While much of the coverage of the Knicks’ 2022 NBA Draft will be focused on the dizzying array of trades they made to clear Kemba Walker’s salary and add future draft selections, they also made history on Thursday night making Jean Montero the first-ever selection from the Overtime Elite league.
Overtime Elite (OTE) was founded in March 2021 by Overtime co-founders Dan Porter and Zack Weiner. The stated purpose of the league was to give prospects who left high school a place to play competitive basketball while also earning a six-figure contract and being able to profit off of their name, likeness, and image (NIL).
It should be noted that the six-figure contract is earmarked so that the players can attend the university of their choice and not have to make an academic decision based on basketball. However, the players are also able to make money through branding deals and OTE said “each member of the top team at the end of the season will receive an additional $10,000.”
When the league was first announced, many viewed Overtime Elite as a disruptive force for the NCAA and a lot of big names invested money, including rapper Drake and Amazon’s Jeff Bezos. Former UCONN Men’s basketball coach Kevin Ollie also announced that he would be the head coach, adding even more credibility to the league.
While the league’s future may be hurt by the NCAA’s decision to allow NIL deals, that won’t impact its current crop of players, like Jean Montero, who, in 2021, became the first international player to sign with Overtime Elite.
At the time, he was 17 years old and had been playing on the Dominican Republic’s national team since he was 13. Playing against much older competition fostered competitiveness in him and made him a strong playmaker since he was often setting up opportunities for his older teammates.
At 15 years old, Montero turned pro and played for Gran Canaria, a professional team in Spain, before signing with OTE.
In OTE, Montero was the leading scorer on his team, averaging 16.9 points per game while also chipping in 7.3 rebounds and 4.7 assists per game. He had the highest usage rate on the team at 26.3% but did shoot just 27.5% from beyond the arc, so there remain questions about how consistent his jumpshot can be at the next level.

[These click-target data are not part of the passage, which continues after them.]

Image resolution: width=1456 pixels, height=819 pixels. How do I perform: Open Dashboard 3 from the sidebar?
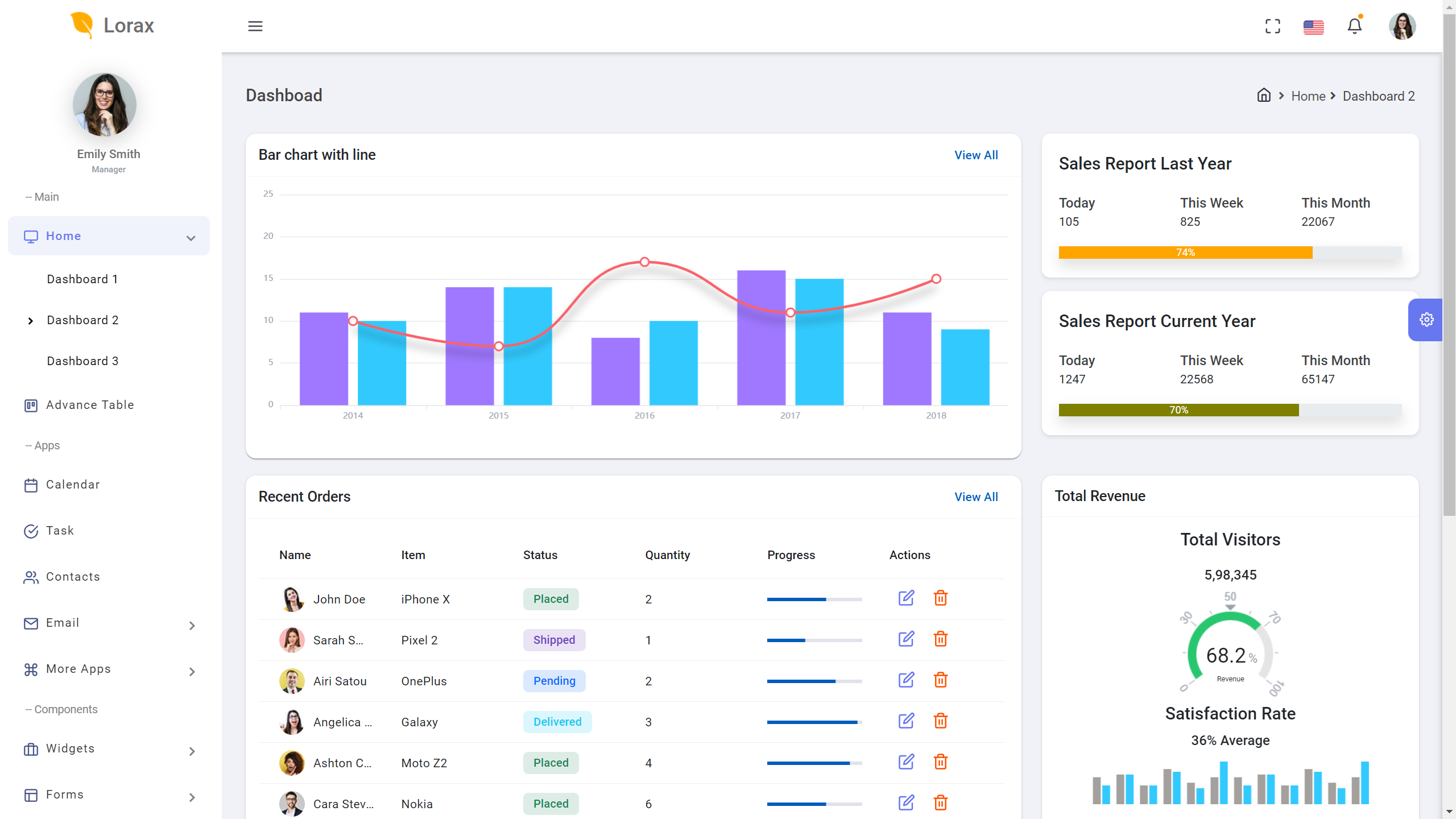(x=82, y=361)
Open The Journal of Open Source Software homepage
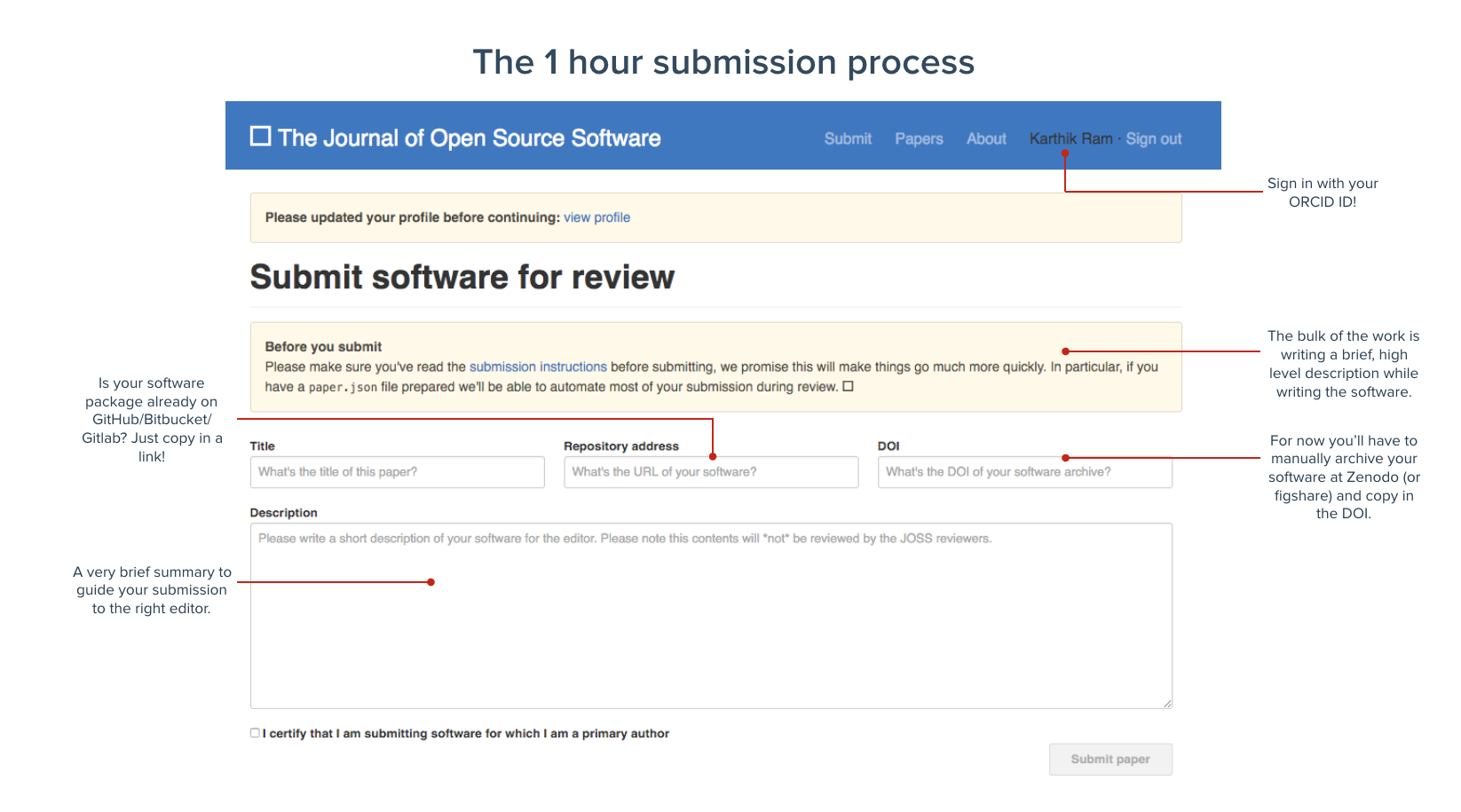The height and width of the screenshot is (812, 1461). pyautogui.click(x=469, y=138)
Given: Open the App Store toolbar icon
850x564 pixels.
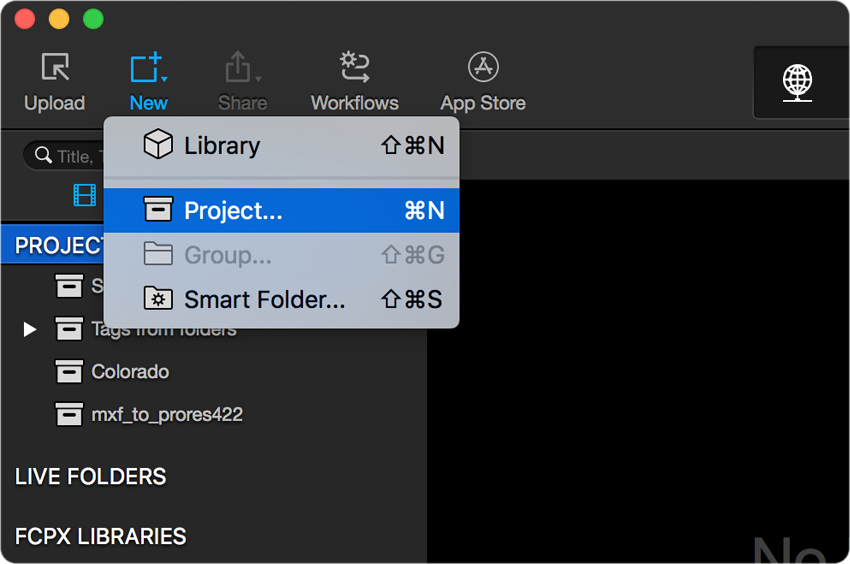Looking at the screenshot, I should [x=483, y=81].
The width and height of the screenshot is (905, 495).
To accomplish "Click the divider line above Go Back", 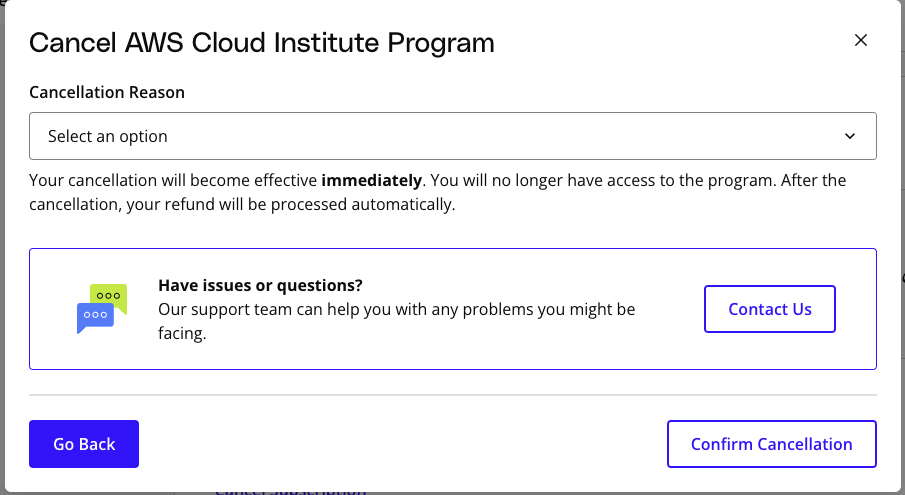I will pyautogui.click(x=452, y=395).
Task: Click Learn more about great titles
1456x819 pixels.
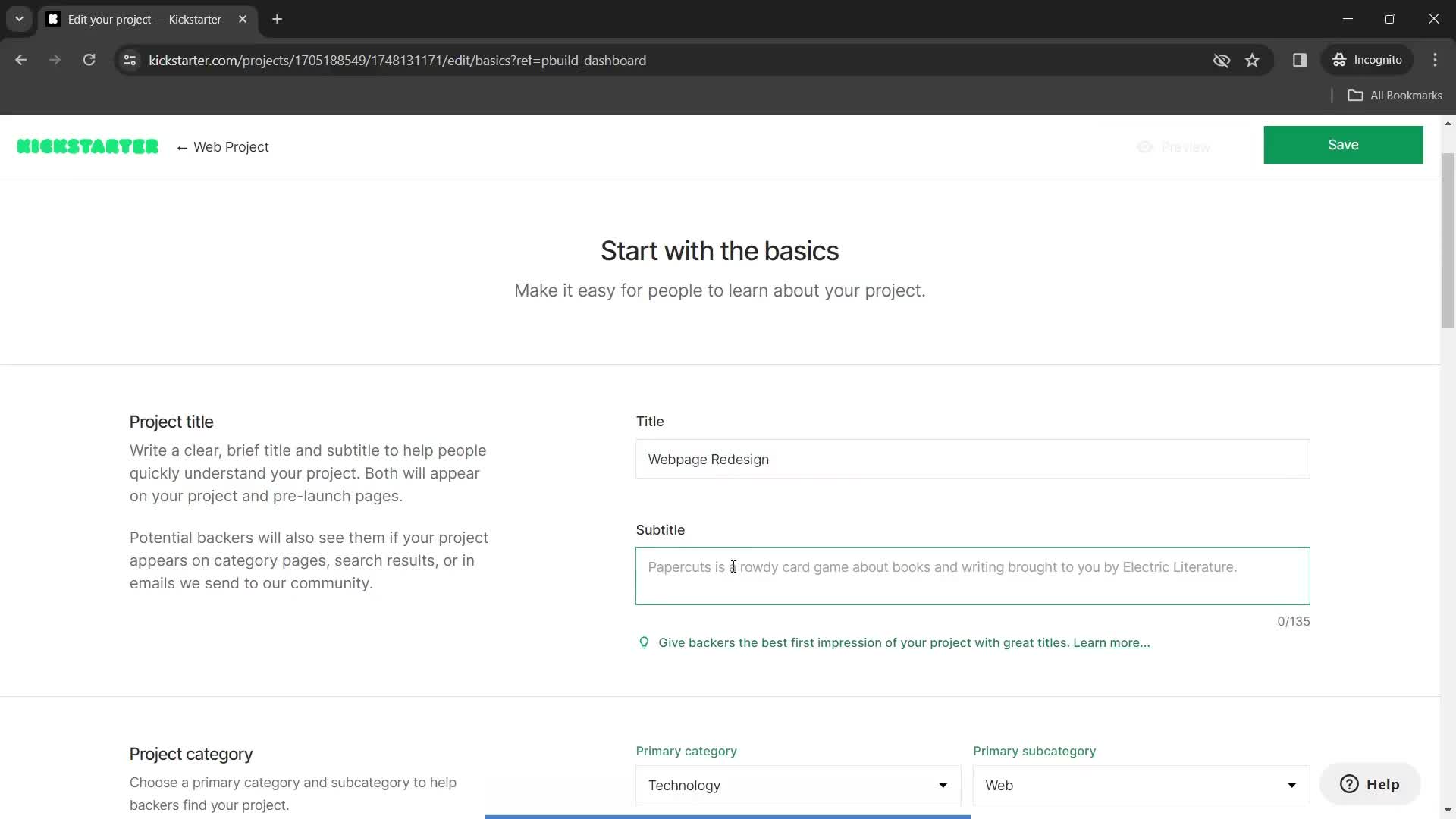Action: 1111,642
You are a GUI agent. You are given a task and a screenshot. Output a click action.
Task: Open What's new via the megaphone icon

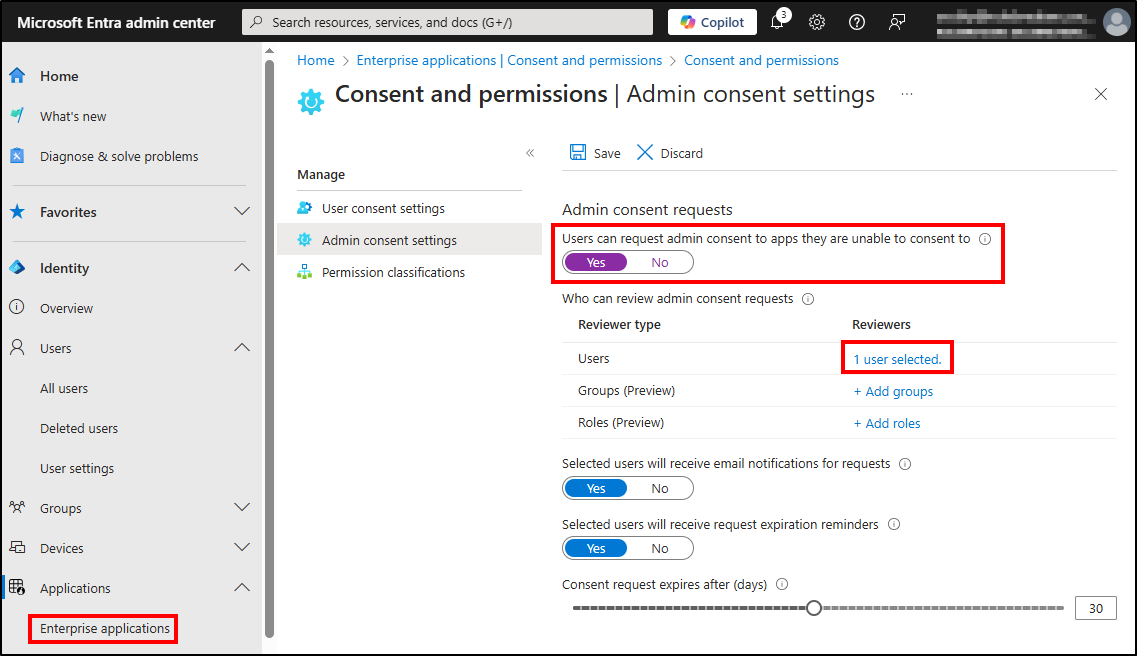(x=20, y=115)
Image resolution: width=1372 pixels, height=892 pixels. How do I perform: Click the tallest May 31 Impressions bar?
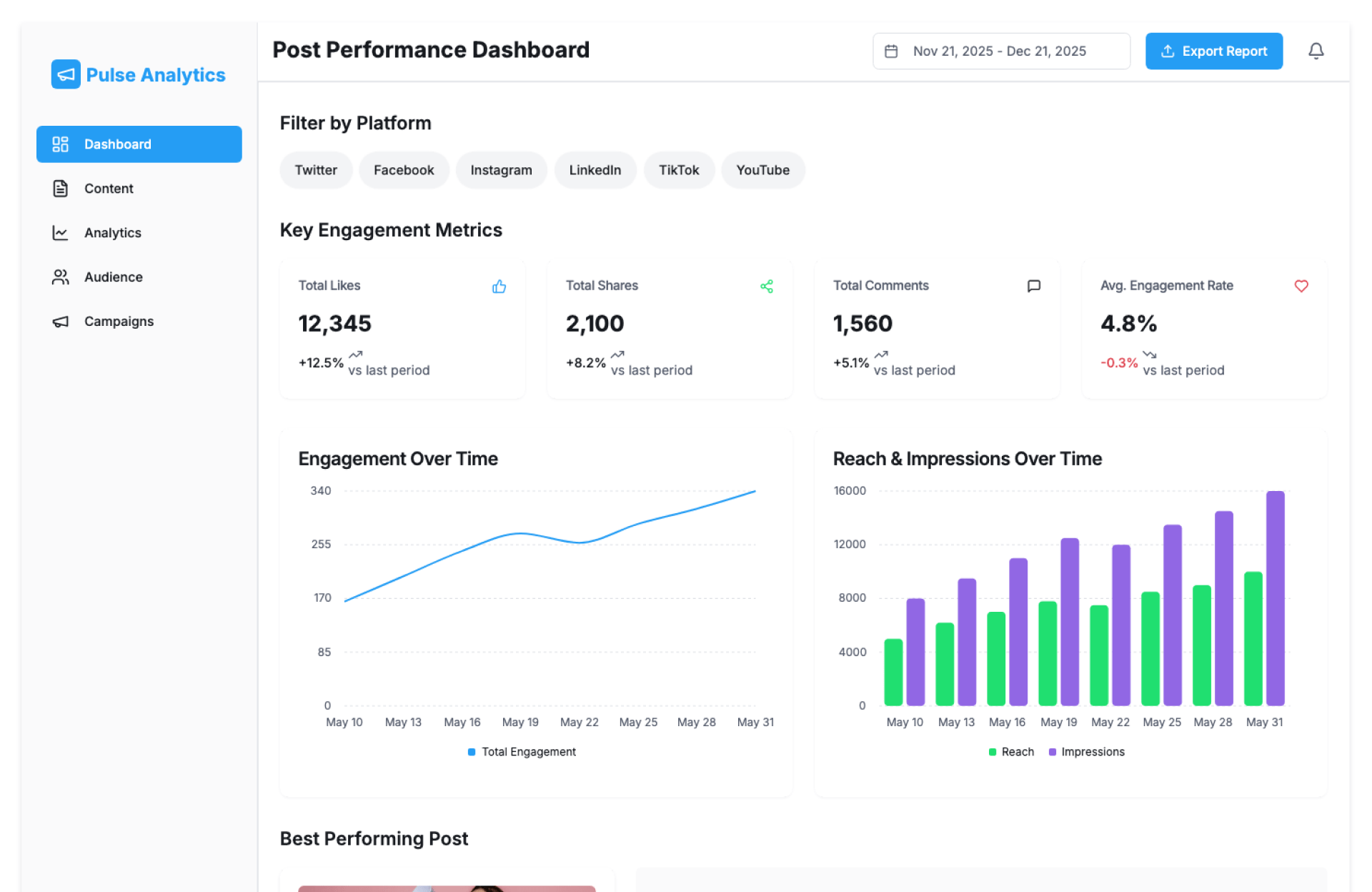point(1275,598)
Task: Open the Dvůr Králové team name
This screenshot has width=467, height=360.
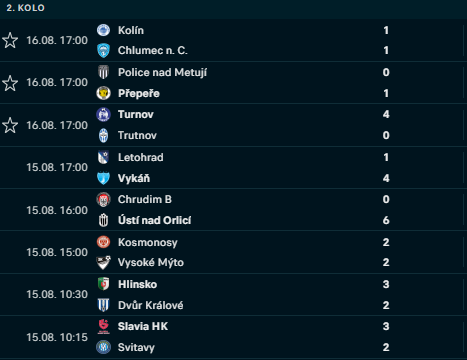Action: (150, 305)
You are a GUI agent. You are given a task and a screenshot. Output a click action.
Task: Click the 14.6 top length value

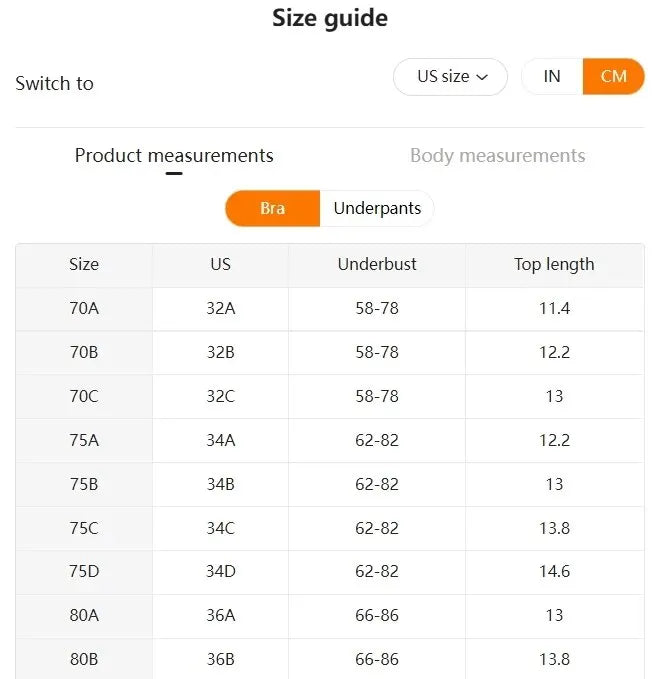click(554, 572)
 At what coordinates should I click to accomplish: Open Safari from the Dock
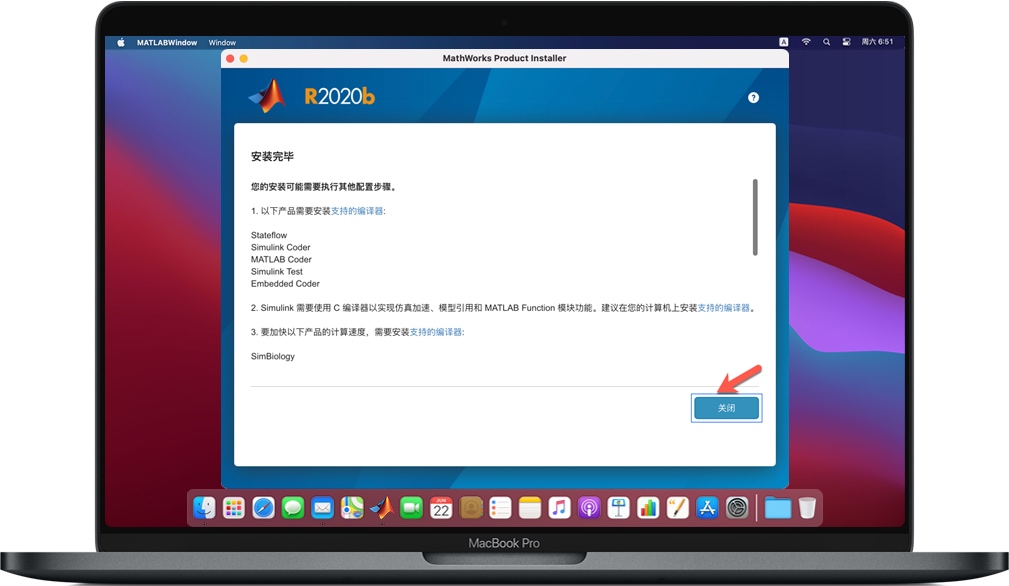(263, 508)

Some scouting services place the 6’2″ guard’s NBA comparison as Dennis Schroder since Montero is a quick and shifty guard who “should have success creating in the NBA.“
While he will start out on just an Exhibit 10 Contract, there’s no denying that Montero has the work ethic and desire to push for a spot on the Knicks roster. After all, this is a kid who built his own basketball court in his hometown of Villa Juana: “We found some wood, a bike that we took the wheels off of, took the cables inside the bike and some nails, then boom — we had our own court.”
When he first got his opportunity at OTE, Montero reflected that “this really wasn’t supposed to happen for me. This doesn’t happen for kids who are from where I’m from.” But he got here because he “kept fighting for [his] spot.”
He’ll have to do that once again, but if he performs well enough in the NBA Summer League, a spot in the G League and the potential to make an impact with the Knicks down the road remains in his grasp.